Thursday, February 4, 2016

Review: Functional approach to precalculus

Functional approach to precalculus Functional approach to precalculus by Mustafa A. Munem
My rating: 4 of 5 stars

This text came out the year I was born as a textbook for a community college in a county adjacent to the one I teach at 45 years later. This was a fully digested of the New Mathematics or New Math brief, dramatic change in the way mathematics was taught in American grade schools during the 1960s. While the phrase is often used now to describe this change as a short-lived pedagogical fad which quickly became highly discredited, the set of teaching practices introduced in the U.S. shortly after the Sputnik crisis in order to boost science education and mathematical skill in the population, introduced topics seen here including modular arithmetic, algebraic inequalities, and abstract algebra.

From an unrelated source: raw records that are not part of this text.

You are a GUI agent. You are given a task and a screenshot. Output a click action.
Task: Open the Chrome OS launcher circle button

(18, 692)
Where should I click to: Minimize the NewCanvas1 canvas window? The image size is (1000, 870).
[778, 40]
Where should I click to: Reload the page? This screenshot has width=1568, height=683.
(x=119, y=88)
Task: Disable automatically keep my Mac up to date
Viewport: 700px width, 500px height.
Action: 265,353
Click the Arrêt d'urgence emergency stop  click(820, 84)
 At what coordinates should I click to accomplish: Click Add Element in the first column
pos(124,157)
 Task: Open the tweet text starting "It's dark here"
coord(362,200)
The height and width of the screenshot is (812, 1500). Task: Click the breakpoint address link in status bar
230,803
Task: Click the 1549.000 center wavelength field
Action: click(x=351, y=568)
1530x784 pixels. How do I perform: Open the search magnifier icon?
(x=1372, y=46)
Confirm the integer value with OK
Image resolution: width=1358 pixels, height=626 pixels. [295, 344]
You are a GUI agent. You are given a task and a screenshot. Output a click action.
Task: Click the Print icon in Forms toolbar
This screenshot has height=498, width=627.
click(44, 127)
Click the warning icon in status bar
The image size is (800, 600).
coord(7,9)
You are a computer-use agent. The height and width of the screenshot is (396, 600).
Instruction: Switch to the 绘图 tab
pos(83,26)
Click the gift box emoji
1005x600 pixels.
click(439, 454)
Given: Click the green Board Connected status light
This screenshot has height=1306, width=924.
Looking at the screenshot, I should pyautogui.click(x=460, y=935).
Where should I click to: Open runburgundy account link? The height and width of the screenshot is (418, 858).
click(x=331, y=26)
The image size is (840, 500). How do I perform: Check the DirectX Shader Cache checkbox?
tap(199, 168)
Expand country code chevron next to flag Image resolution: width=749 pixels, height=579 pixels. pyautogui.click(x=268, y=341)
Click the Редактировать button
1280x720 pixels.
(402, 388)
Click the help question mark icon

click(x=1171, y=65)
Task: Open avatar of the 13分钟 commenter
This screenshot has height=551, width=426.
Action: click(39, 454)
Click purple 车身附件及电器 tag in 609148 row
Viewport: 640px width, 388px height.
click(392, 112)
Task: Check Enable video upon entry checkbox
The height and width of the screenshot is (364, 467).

These topics have been greatly de-emphasized or eliminated in US elementary schools and high schools curricula since then while built upon outside of the US. Consequently, a typical US math student is a good academic year behind foreign students who also tend to school for longer during the year. The rules of sets would later prove to be very valuable with the onset of databases and other formations of data that were emerging in society. I find it is the area my incoming students are weakest at when I meet them in their final semester before calculus where the readers of this text were grappling with the idea of a set algebraically closed under an operation. This is something we cannot approach at the level of a first-year college student, any longer. This allows such concepts as the circle as a set of equidistant points from a center as well as proofs and theorems – all notions current students are allergic to. I see the readers of this text could handle mathematical induction, now an optional and often foregone topic, as well as periodic function, basic trigonometry to inverses of the sine and cosine as well as vectors and polar coordinates. Now, these topics, a good engineering foundation, have their own semester.